## WORK INSTRUCTION
So that nothing is lost, restate each entry exactly as supplied.

Saved entries
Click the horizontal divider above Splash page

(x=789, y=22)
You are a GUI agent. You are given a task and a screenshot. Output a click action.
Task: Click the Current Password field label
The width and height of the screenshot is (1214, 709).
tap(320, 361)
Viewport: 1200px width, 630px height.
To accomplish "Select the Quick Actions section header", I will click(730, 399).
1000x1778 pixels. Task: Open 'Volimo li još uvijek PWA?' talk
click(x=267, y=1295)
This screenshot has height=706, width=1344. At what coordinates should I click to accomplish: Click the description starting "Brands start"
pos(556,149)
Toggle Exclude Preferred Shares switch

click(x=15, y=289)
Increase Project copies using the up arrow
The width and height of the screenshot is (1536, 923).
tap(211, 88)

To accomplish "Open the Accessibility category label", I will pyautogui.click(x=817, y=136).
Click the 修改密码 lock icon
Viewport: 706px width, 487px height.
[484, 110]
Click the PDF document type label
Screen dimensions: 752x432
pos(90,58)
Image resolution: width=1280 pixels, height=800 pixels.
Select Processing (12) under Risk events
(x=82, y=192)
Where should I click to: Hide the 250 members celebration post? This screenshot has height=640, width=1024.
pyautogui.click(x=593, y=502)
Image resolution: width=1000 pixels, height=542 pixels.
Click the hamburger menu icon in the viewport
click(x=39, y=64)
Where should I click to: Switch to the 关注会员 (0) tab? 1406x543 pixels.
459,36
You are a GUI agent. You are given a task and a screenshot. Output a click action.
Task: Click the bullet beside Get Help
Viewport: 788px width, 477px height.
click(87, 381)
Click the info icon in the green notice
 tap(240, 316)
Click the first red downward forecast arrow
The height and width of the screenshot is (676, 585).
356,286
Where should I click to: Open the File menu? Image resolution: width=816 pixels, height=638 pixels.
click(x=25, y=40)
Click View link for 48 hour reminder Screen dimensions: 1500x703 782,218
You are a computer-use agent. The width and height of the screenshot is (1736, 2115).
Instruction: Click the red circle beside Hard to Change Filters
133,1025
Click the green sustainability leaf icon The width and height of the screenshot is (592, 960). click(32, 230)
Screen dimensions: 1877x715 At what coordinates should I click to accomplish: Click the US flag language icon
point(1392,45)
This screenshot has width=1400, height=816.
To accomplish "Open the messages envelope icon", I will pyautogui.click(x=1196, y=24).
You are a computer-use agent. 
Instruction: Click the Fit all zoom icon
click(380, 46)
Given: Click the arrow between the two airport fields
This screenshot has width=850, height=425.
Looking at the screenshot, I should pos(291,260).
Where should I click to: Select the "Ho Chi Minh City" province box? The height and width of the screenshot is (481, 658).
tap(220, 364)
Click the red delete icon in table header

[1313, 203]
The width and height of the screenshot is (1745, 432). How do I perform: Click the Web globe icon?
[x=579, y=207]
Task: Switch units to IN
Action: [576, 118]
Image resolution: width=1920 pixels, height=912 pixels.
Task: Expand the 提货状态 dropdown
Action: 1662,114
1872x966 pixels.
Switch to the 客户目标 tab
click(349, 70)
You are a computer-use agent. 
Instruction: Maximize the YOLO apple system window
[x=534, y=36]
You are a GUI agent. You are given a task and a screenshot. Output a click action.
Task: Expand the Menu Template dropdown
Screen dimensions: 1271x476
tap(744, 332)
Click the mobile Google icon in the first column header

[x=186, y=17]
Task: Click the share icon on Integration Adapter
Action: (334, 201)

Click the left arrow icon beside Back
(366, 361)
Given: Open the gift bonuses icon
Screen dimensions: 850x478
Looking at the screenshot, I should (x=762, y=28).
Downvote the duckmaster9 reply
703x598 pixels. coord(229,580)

## ANSWER SECTION
Click the horizontal divider above Splash page

(x=789, y=22)
You are a GUI agent. You are given a task and a screenshot. Output a click action.
Task: Click the Current Password field label
The width and height of the screenshot is (1214, 709).
tap(320, 361)
Viewport: 1200px width, 630px height.
To accomplish "Select the Quick Actions section header", I will click(730, 399).
1000x1778 pixels. Task: Open 'Volimo li još uvijek PWA?' talk
click(x=267, y=1295)
This screenshot has height=706, width=1344. At what coordinates should I click to accomplish: Click the description starting "Brands start"
pos(556,149)
Toggle Exclude Preferred Shares switch

click(x=15, y=289)
Increase Project copies using the up arrow
The width and height of the screenshot is (1536, 923).
tap(211, 88)

To accomplish "Open the Accessibility category label", I will pyautogui.click(x=817, y=136).
Click the 修改密码 lock icon
Viewport: 706px width, 487px height.
[484, 110]
Click the PDF document type label
Screen dimensions: 752x432
pos(90,58)
Image resolution: width=1280 pixels, height=800 pixels.
Select Processing (12) under Risk events
(x=82, y=192)
Where should I click to: Hide the 250 members celebration post? This screenshot has height=640, width=1024.
pyautogui.click(x=593, y=502)
Image resolution: width=1000 pixels, height=542 pixels.
Click the hamburger menu icon in the viewport
click(x=39, y=64)
Where should I click to: Switch to the 关注会员 (0) tab? 1406x543 pixels.
459,36
You are a GUI agent. You are given a task and a screenshot. Output a click action.
Task: Click the bullet beside Get Help
Viewport: 788px width, 477px height.
click(87, 381)
Click the info icon in the green notice
 tap(240, 316)
Click the first red downward forecast arrow
The height and width of the screenshot is (676, 585).
356,286
Where should I click to: Open the File menu? Image resolution: width=816 pixels, height=638 pixels.
click(x=25, y=40)
Click View link for 48 hour reminder Screen dimensions: 1500x703 782,218
You are a computer-use agent. The width and height of the screenshot is (1736, 2115).
Instruction: Click the red circle beside Hard to Change Filters
133,1025
Click the green sustainability leaf icon The width and height of the screenshot is (592, 960). click(32, 230)
Screen dimensions: 1877x715 At what coordinates should I click to accomplish: Click the US flag language icon
point(1392,45)
This screenshot has width=1400, height=816.
To accomplish "Open the messages envelope icon", I will pyautogui.click(x=1196, y=24).
You are a computer-use agent. 
Instruction: Click the Fit all zoom icon
click(380, 46)
Given: Click the arrow between the two airport fields
This screenshot has width=850, height=425.
Looking at the screenshot, I should pos(291,260).
Where should I click to: Select the "Ho Chi Minh City" province box? The height and width of the screenshot is (481, 658).
tap(220, 364)
Click the red delete icon in table header

[1313, 203]
The width and height of the screenshot is (1745, 432). How do I perform: Click the Web globe icon?
[x=579, y=207]
Task: Switch units to IN
Action: [576, 118]
Image resolution: width=1920 pixels, height=912 pixels.
Task: Expand the 提货状态 dropdown
Action: 1662,114
1872x966 pixels.
Switch to the 客户目标 tab
click(349, 70)
You are a computer-use agent. 
Instruction: Maximize the YOLO apple system window
[x=534, y=36]
You are a GUI agent. You are given a task and a screenshot. Output a click action.
Task: Expand the Menu Template dropdown
Screen dimensions: 1271x476
tap(744, 332)
Click the mobile Google icon in the first column header

[x=186, y=17]
Task: Click the share icon on Integration Adapter
Action: (334, 201)

Click the left arrow icon beside Back
(366, 361)
Given: Open the gift bonuses icon
Screen dimensions: 850x478
Looking at the screenshot, I should (x=762, y=28).
Downvote the duckmaster9 reply
703x598 pixels. coord(229,580)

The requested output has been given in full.